Saved entries:
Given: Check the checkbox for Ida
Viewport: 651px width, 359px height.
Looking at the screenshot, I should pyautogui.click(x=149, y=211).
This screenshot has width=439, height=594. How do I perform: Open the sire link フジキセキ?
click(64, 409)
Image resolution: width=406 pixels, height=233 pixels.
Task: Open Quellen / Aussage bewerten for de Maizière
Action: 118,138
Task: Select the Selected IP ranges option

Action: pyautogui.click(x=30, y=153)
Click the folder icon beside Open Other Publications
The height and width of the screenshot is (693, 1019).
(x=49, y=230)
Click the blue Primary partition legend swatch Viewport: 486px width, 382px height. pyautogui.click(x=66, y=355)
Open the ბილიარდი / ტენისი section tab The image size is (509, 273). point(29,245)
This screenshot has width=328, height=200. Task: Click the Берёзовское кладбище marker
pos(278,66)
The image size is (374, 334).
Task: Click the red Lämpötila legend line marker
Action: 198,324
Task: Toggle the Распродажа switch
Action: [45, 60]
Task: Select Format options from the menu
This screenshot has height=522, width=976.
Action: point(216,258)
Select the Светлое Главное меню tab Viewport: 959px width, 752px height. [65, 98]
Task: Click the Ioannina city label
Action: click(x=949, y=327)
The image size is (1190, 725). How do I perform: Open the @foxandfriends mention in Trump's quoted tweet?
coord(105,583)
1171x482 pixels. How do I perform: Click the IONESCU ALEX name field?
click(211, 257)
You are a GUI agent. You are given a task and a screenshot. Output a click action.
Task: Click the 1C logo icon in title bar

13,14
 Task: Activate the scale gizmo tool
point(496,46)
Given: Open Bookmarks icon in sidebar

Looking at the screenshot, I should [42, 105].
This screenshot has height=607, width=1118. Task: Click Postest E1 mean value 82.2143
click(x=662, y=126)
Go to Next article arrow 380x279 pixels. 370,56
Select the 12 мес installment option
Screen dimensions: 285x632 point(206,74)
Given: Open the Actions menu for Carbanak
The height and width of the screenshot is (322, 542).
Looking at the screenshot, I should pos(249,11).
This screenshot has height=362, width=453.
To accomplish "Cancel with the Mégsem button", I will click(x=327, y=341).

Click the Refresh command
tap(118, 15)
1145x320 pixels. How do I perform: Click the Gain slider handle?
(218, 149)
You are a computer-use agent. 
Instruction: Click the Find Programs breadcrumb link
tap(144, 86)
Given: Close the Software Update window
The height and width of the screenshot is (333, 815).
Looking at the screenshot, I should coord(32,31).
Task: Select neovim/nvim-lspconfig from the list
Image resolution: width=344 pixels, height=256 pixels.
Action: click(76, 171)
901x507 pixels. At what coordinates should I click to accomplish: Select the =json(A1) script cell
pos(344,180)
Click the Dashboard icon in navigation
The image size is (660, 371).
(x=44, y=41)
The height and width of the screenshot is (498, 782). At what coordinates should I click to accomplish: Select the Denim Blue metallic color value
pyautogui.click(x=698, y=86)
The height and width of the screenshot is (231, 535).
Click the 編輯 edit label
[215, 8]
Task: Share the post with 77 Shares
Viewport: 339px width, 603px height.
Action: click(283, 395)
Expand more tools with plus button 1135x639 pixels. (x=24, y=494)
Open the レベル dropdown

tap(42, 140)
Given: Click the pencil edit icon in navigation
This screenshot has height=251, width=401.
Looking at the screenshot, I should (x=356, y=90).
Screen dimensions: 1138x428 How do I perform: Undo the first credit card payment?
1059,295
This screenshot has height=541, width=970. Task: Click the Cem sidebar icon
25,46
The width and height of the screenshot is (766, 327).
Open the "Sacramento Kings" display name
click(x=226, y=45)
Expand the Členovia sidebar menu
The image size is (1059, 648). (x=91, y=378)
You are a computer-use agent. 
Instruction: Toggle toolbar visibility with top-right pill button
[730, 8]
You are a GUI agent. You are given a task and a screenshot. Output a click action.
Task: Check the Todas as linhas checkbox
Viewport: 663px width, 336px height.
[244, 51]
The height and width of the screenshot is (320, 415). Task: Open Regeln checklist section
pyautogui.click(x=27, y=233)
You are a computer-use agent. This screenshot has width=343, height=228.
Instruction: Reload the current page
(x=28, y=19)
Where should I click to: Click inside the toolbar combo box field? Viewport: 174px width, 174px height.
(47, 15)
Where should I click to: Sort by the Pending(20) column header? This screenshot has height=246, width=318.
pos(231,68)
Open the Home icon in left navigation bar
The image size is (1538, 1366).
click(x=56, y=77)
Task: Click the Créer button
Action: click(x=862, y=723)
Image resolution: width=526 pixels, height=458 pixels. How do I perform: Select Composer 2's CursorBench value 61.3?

» Task prompt
Restate the data above word for word, please.

» Exercise result
Given: Check the checkbox for Ida
Viewport: 651px width, 359px height.
Looking at the screenshot, I should pyautogui.click(x=149, y=211).
This screenshot has width=439, height=594. How do I perform: Open the sire link フジキセキ?
click(64, 409)
Image resolution: width=406 pixels, height=233 pixels.
Task: Open Quellen / Aussage bewerten for de Maizière
Action: 118,138
Task: Select the Selected IP ranges option

Action: pyautogui.click(x=30, y=153)
Click the folder icon beside Open Other Publications
The height and width of the screenshot is (693, 1019).
(x=49, y=230)
Click the blue Primary partition legend swatch Viewport: 486px width, 382px height. pyautogui.click(x=66, y=355)
Open the ბილიარდი / ტენისი section tab The image size is (509, 273). point(29,245)
This screenshot has width=328, height=200. Task: Click the Берёзовское кладбище marker
pos(278,66)
The image size is (374, 334).
Task: Click the red Lämpötila legend line marker
Action: 198,324
Task: Toggle the Распродажа switch
Action: [45, 60]
Task: Select Format options from the menu
This screenshot has height=522, width=976.
Action: point(216,258)
Select the Светлое Главное меню tab Viewport: 959px width, 752px height. [65, 98]
Task: Click the Ioannina city label
Action: click(x=949, y=327)
The image size is (1190, 725). How do I perform: Open the @foxandfriends mention in Trump's quoted tweet?
coord(105,583)
1171x482 pixels. How do I perform: Click the IONESCU ALEX name field?
click(211, 257)
You are a GUI agent. You are given a task and a screenshot. Output a click action.
Task: Click the 1C logo icon in title bar

13,14
 Task: Activate the scale gizmo tool
point(496,46)
Given: Open Bookmarks icon in sidebar

Looking at the screenshot, I should [42, 105].
This screenshot has height=607, width=1118. Task: Click Postest E1 mean value 82.2143
click(x=662, y=126)
Go to Next article arrow 380x279 pixels. 370,56
Select the 12 мес installment option
Screen dimensions: 285x632 point(206,74)
Given: Open the Actions menu for Carbanak
The height and width of the screenshot is (322, 542).
Looking at the screenshot, I should pos(249,11).
This screenshot has height=362, width=453.
To accomplish "Cancel with the Mégsem button", I will click(x=327, y=341).

Click the Refresh command
tap(118, 15)
1145x320 pixels. How do I perform: Click the Gain slider handle?
(218, 149)
You are a computer-use agent. 
Instruction: Click the Find Programs breadcrumb link
tap(144, 86)
Given: Close the Software Update window
The height and width of the screenshot is (333, 815).
Looking at the screenshot, I should coord(32,31).
Task: Select neovim/nvim-lspconfig from the list
Image resolution: width=344 pixels, height=256 pixels.
Action: click(76, 171)
901x507 pixels. At what coordinates should I click to accomplish: Select the =json(A1) script cell
pos(344,180)
Click the Dashboard icon in navigation
The image size is (660, 371).
(x=44, y=41)
The height and width of the screenshot is (498, 782). At what coordinates should I click to accomplish: Select the Denim Blue metallic color value
pyautogui.click(x=698, y=86)
The height and width of the screenshot is (231, 535).
Click the 編輯 edit label
[215, 8]
Task: Share the post with 77 Shares
Viewport: 339px width, 603px height.
Action: click(283, 395)
Expand more tools with plus button 1135x639 pixels. (x=24, y=494)
Open the レベル dropdown

tap(42, 140)
Given: Click the pencil edit icon in navigation
This screenshot has height=251, width=401.
Looking at the screenshot, I should (x=356, y=90).
Screen dimensions: 1138x428 How do I perform: Undo the first credit card payment?
1059,295
This screenshot has height=541, width=970. Task: Click the Cem sidebar icon
25,46
The width and height of the screenshot is (766, 327).
Open the "Sacramento Kings" display name
click(x=226, y=45)
Expand the Členovia sidebar menu
The image size is (1059, 648). (x=91, y=378)
You are a computer-use agent. 
Instruction: Toggle toolbar visibility with top-right pill button
[730, 8]
You are a GUI agent. You are given a task and a screenshot. Output a click action.
Task: Check the Todas as linhas checkbox
Viewport: 663px width, 336px height.
[244, 51]
The height and width of the screenshot is (320, 415). Task: Open Regeln checklist section
pyautogui.click(x=27, y=233)
You are a computer-use agent. This screenshot has width=343, height=228.
Instruction: Reload the current page
(x=28, y=19)
Where should I click to: Click inside the toolbar combo box field? Viewport: 174px width, 174px height.
(47, 15)
Where should I click to: Sort by the Pending(20) column header? This screenshot has height=246, width=318.
pos(231,68)
Open the Home icon in left navigation bar
The image size is (1538, 1366).
click(x=56, y=77)
Task: Click the Créer button
Action: click(x=862, y=723)
Image resolution: width=526 pixels, height=458 pixels. How do I perform: Select Composer 2's CursorBench value 61.3?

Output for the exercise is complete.